Elasticsearch Mastering Elasticsearch Normalizers for Improved Text Analysis

By Opster Team

Updated: Oct 31, 2023

| 2 min read

Quick links

Overview

Elasticsearch normalizers are a crucial component in the text analysis process, specifically when dealing with keyword fields. Normalizers come into play when you want to aggregate, sort, or access values in a keyword field, but still need to maintain a certain level of text processing. This article delves into the intricacies of Elasticsearch normalizers, their usage, and how to optimize them for improved text analysis.

Understanding Elasticsearch Normalizers

Normalizers are similar to analyzers, but they are used with keyword fields instead of text fields. While analyzers break text into tokens, normalizers don’t. They take a string, process it, and return the processed string. This is particularly useful when you want to perform operations like sorting or aggregating on a keyword field, but still need to apply some text processing like lowercasing or removing diacritical marks.

Creating Custom Normalizer

Elasticsearch provides built-in normalizers like the `lowercase` normalizer.
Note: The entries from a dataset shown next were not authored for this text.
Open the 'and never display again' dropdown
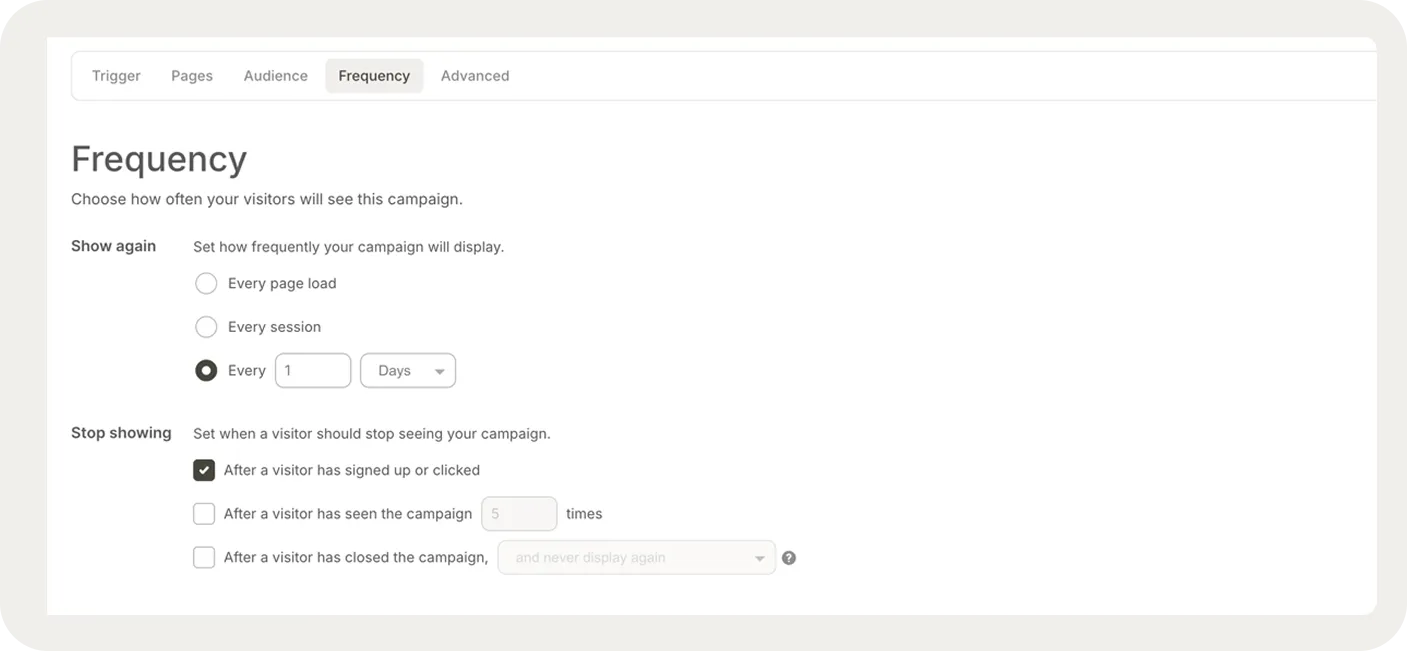This screenshot has width=1407, height=651. [x=636, y=558]
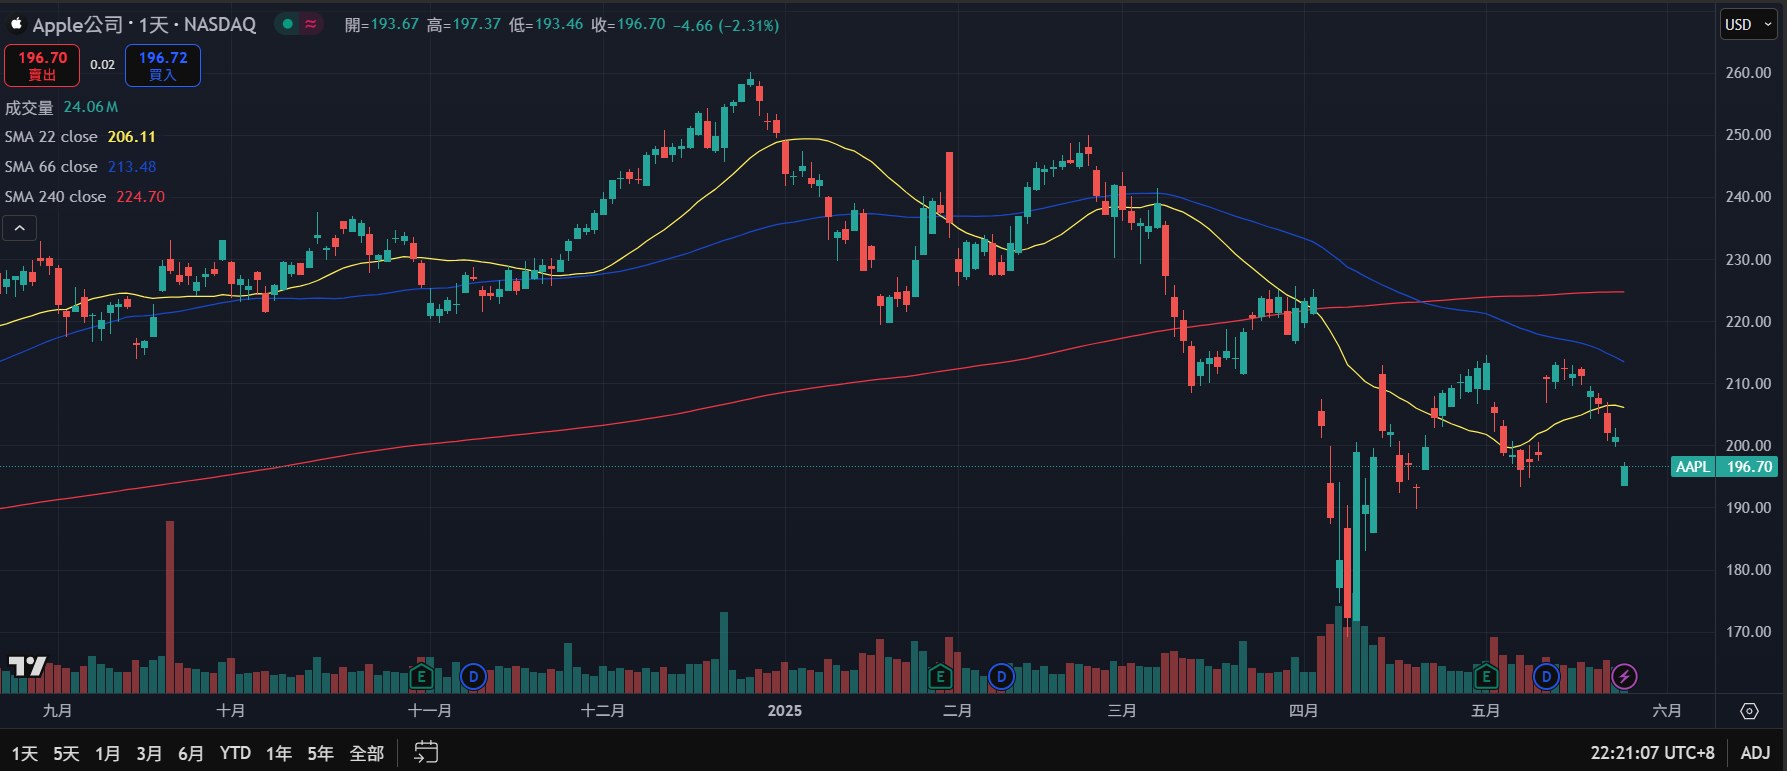Open the go-to-date calendar icon
The height and width of the screenshot is (771, 1787).
point(426,752)
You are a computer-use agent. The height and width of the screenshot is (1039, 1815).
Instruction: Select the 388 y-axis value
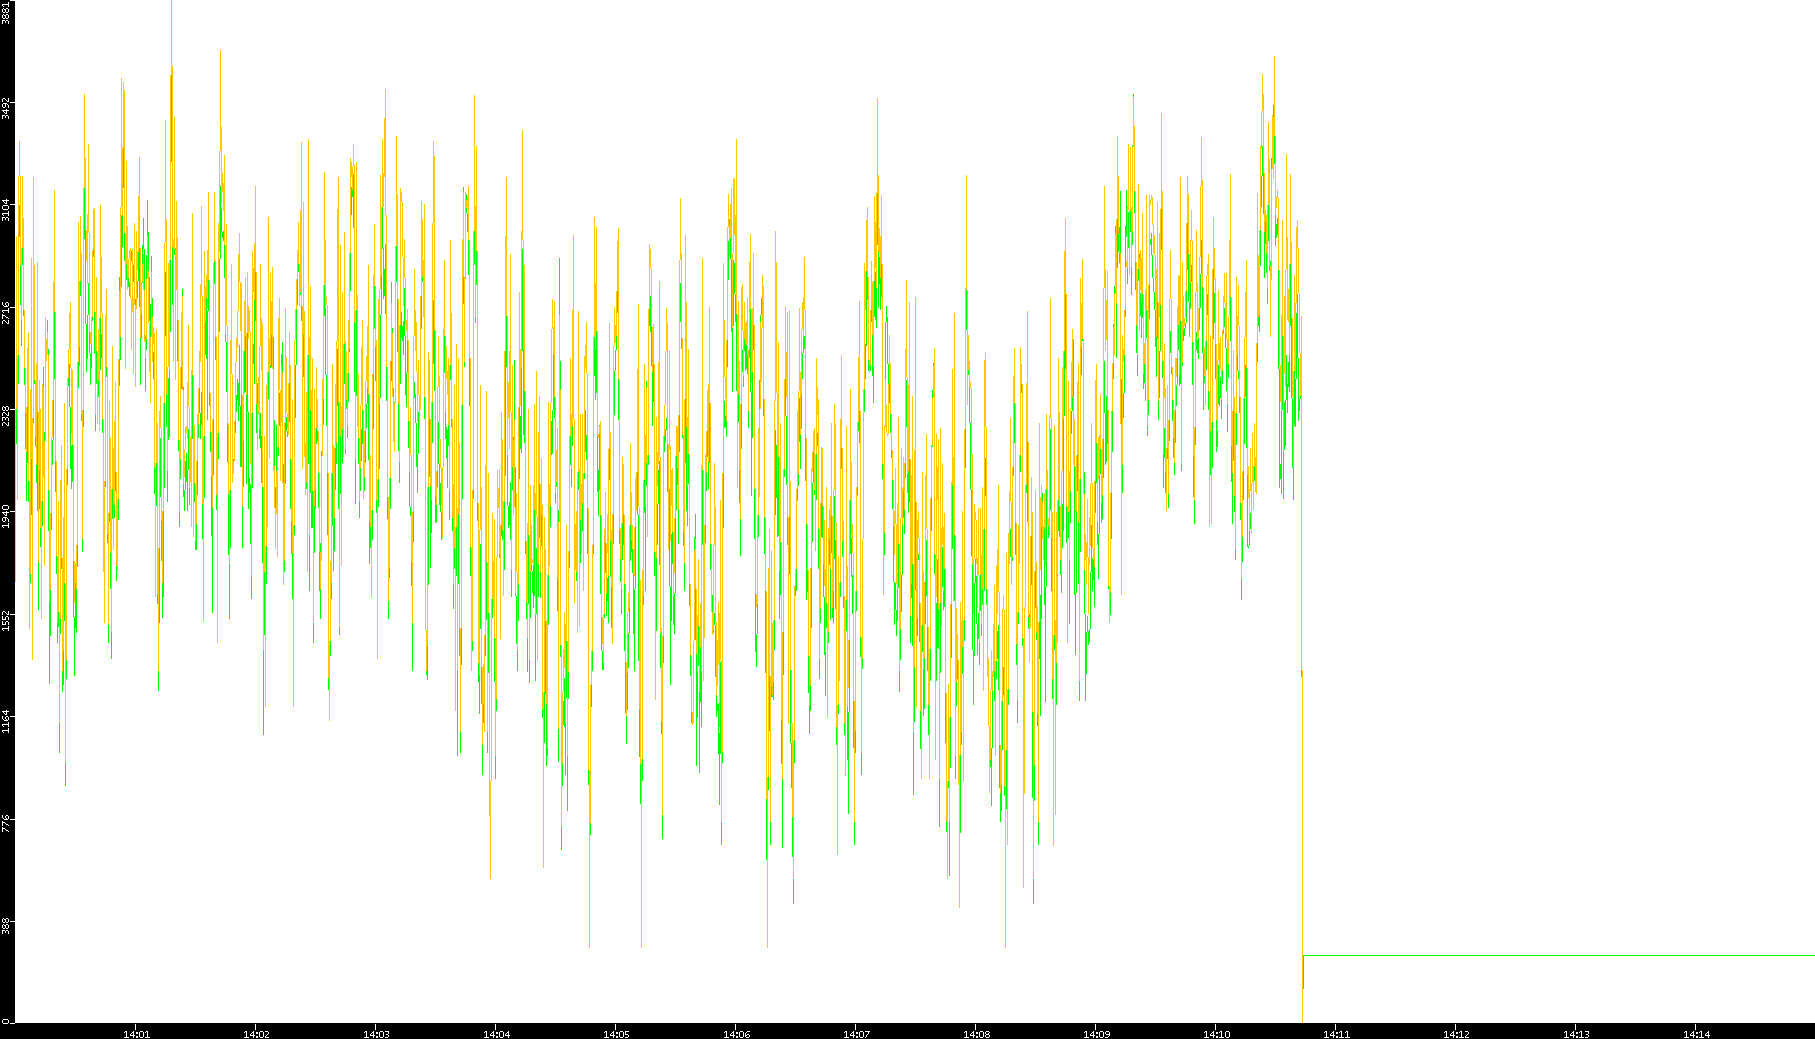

However, there are scenarios where you might need to create custom normalizers to meet specific requirements. Here’s how you can define a custom normalizer:

json
PUT /my_index
{
  "settings": {
    "analysis": {
      "normalizer": {
        "my_normalizer": {
          "type": "custom",
          "char_filter": [],
          "filter": ["lowercase", "asciifolding"]
        }
      }
    }
  },
  "mappings": {
    "properties": {
      "my_field": {
        "type": "keyword",
        "normalizer": "my_normalizer"
      }
    }
  }
}

In this example, a custom normalizer named `my_normalizer` is created. It uses two built-in filters: `lowercase` and `asciifolding`. The `lowercase` filter converts the text to lower case, and the `asciifolding` filter removes diacritical marks from the text. This normalizer is then applied to the `my_field` keyword field.

When defining custom normalizers, all of the following token filters can be used: arabic_normalization, asciifolding, bengali_normalization, cjk_width, decimal_digit, elision, german_normalization, hindi_normalization, indic_normalization, lowercase, pattern_replace, persian_normalization, scandinavian_folding, serbian_normalization, sorani_normalization, trim, uppercase.

Optimizing Normalizers for Improved Text Analysis

While normalizers are powerful tools, they need to be used judiciously to ensure optimal performance. Here are some tips to optimize the use of normalizers:

1. Use Built-in Normalizers When Possible: As of 8.10, Elasticsearch only provides a single built-in normalizer called `lowercase`. It is optimized for performance and should be used whenever possible.

2. Limit the Number of Custom Normalizers: Each custom normalizer adds to the complexity of the analysis process. Therefore, limit the number of custom normalizers to only those that are absolutely necessary.

3. Avoid Using Normalizers on High Cardinality Fields: Normalizers can significantly slow down operations on high cardinality fields. If a field has a large number of unique values, consider using a different approach for text processing.

4. Test Normalizers Before Deployment: Always test the impact of normalizers on your Elasticsearch operations before deploying them in a production environment. This can help identify any potential performance issues early on.

Conclusion

In conclusion, Elasticsearch normalizers are a powerful tool for text analysis on keyword fields. By understanding their functionality and applying best practices for their usage, you can significantly improve the efficiency and effectiveness of your text analysis processes.